Posthuman Review – Haunting Ethereal Pads From Finishing Move
|Finishing Move Posthuman
- Sound
- Features
- Ease Of Use
Posthuman is the first Kontakt library from a new company Finishing Move, founded by composers Brian Lee White and Brian Trifon.
Posthuman is a 4GB library of pads, plain and simple: 50 patches packed with custom-designed sonic artistry.
At the core of Posthuman is a large XY pad that enables crossfade between the 4 different sounds that are loaded with each patch. The sounds are located in each corner of the XY pad, and by dragging the cursor around the pad the sound morphs between the sounds.
Each patch comes with a preset recording of cursor movement between the sounds. So you can load a patch, play a note and the sound evolves with the pre-recorded XY path. To tweak more to taste, you can record your own cursor movement on the XY pad, setting up to 5 points to move between, by hitting the record button beneath the pad and squiggling your mouse around.
You can adjust the speed of the movement with the path rate knob, and you can hit the edit button, and move each of the 5 points anywhere on the XY pad, to adjust the movement. If you’d rather just automate it all in DAW you can set Midi CC for the Pad’s X and Y axes (along with most other parameters) under the advanced tab at the bottom of the GUI.

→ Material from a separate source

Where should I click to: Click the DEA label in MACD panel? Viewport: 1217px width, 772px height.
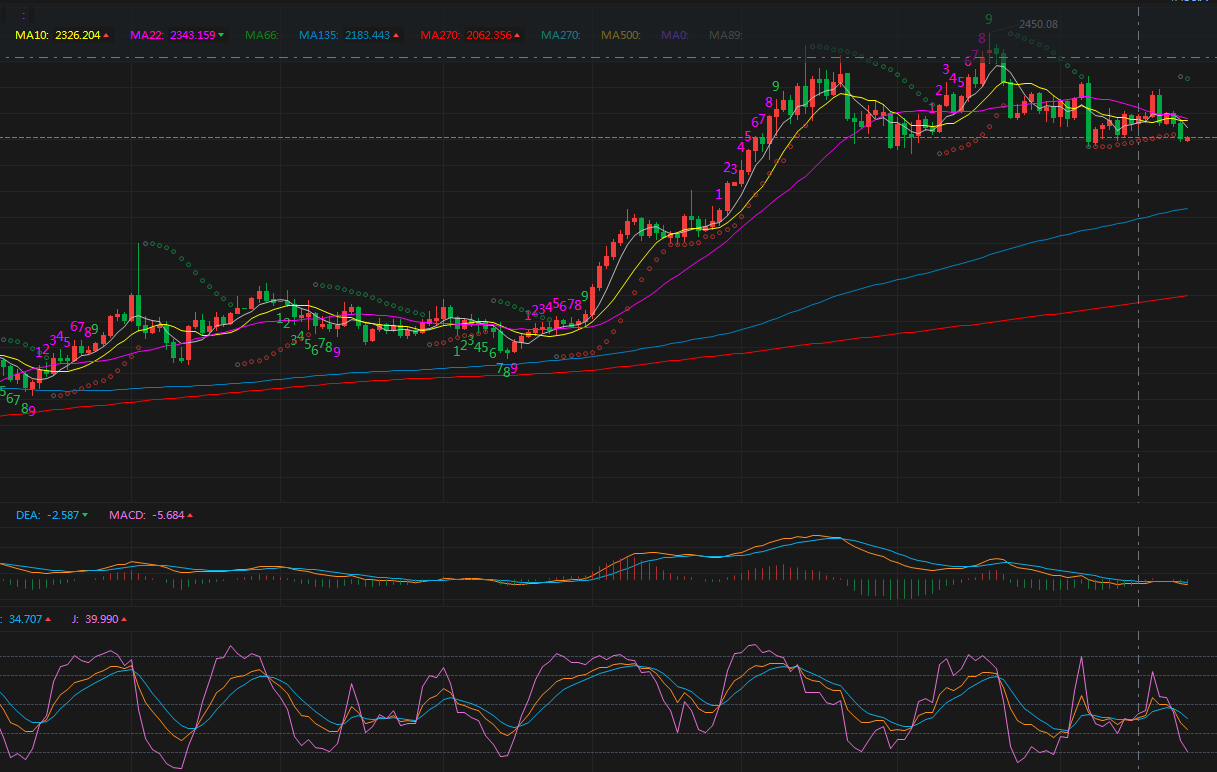click(28, 515)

In terms of further manipulation of the sounds, you can change the attack and release lengths, send signal to a delay (that you can tweak under the aforementioned ‘advanced’ tab) and adjust cutoff frequency.
Conclusion
Posthuman is a one trick pony. But that pony is an android unicorn crying desperately in the overgrown desolation of post-nuclear Chicago. I’ve had too much coffee writing this article!

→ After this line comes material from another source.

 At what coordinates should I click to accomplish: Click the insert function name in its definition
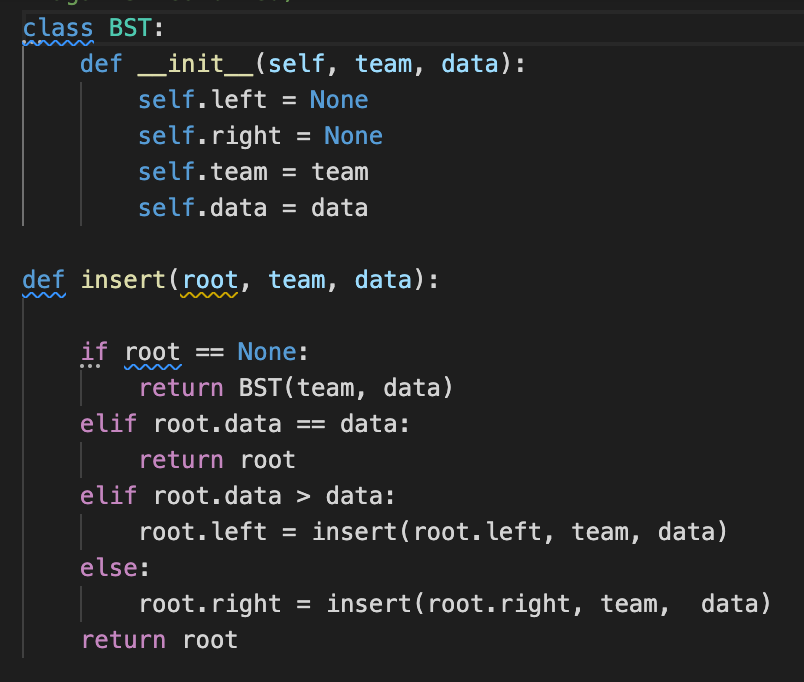123,279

In terms of sounds, Posthuman is just excellent. The impression the sound atmospheres left on me I would describe as distant, haunting, ethereal and metallic, yet with human and organic movement.
The library title is very apt: think of a melancholic post-apocalyptic movie. The sound sources are a blend of organic (Cello, piano, vocals) and mechanical (oven, bike, electric toothbrush) and the sound constantly veers between the two. The internal movement of the sounds combined with delay just captures the ear. Beautiful.
The scripting is simple and to the point, which to me adds to the usefulness of the library as a tool – you’re not going to get lost in tweak land. Having said that, I would have loved to be able to switch out the individual sounds on each patch. Maybe that’s for another iteration.
The library also comes with a TouchOsc template if you’re using that app. I can highly recommend this library. Great work by Finishing move. Here’s a walkthrough from the creators:
Price and Availability
You can buy this library for $75 from here.
Specs
FULL VERSION of Kontakt 5.5.1 You can’t use this with the free player.